EXERCISE PROMPT:
Below are the records to retype. Keep every character exactly and leave out the pictures.

Saved entries
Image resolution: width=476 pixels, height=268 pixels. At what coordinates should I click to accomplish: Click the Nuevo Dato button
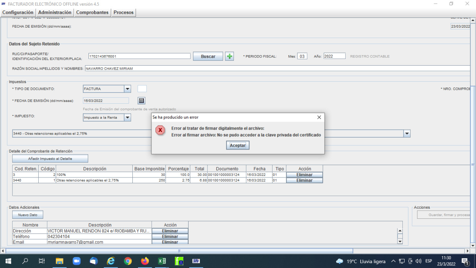[x=28, y=215]
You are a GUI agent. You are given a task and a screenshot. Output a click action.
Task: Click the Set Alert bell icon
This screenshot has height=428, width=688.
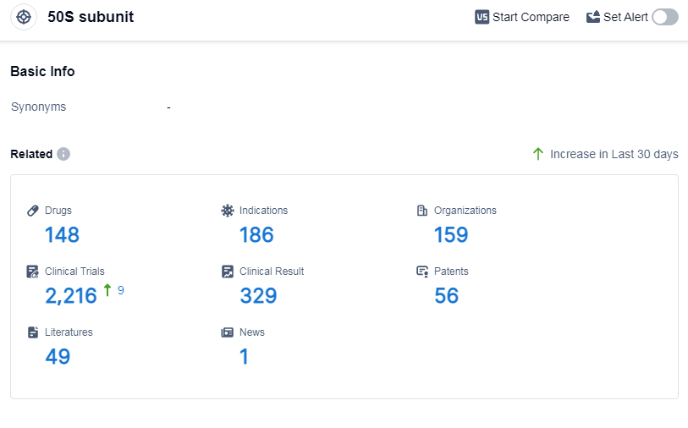click(593, 17)
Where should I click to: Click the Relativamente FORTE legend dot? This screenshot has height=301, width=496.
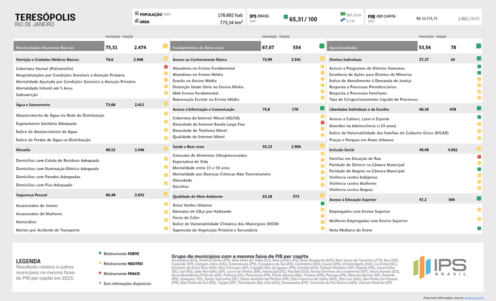click(99, 253)
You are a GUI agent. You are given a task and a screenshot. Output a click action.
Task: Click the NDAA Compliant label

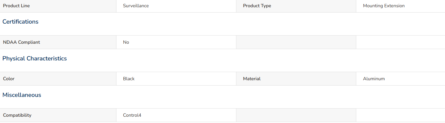21,42
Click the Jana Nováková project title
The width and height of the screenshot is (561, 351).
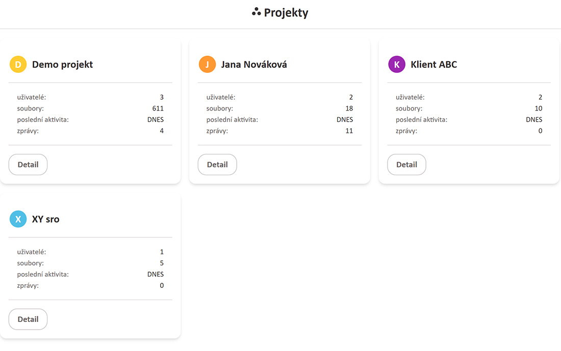pyautogui.click(x=254, y=65)
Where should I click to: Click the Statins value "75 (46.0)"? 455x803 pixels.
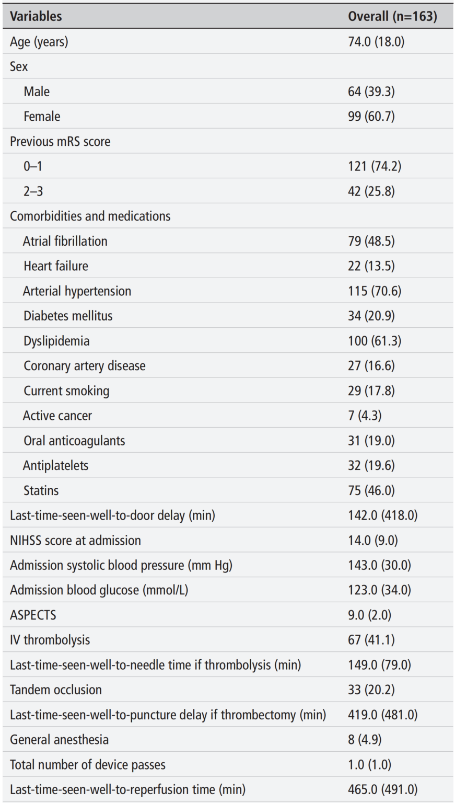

SOLUTION TO THE PROBLEM:
Image resolution: width=476 pixels, height=268 pixels. At what coordinates should I click to accomplish: Click the Nuevo Dato button
[x=28, y=215]
You are a GUI agent. You are given a task and a screenshot. Output a click action.
Task: Click the Set Alert bell icon
This screenshot has height=428, width=688.
click(593, 17)
Where should I click to: Click the Relativamente FORTE legend dot? This screenshot has height=301, width=496.
click(99, 253)
You are a GUI agent. You are given a task and a screenshot. Output a click action.
Task: Click the NDAA Compliant label

21,42
Click the Jana Nováková project title
The width and height of the screenshot is (561, 351).
pyautogui.click(x=254, y=65)
Where should I click to: Click the Statins value "75 (46.0)"? 455x803 pixels.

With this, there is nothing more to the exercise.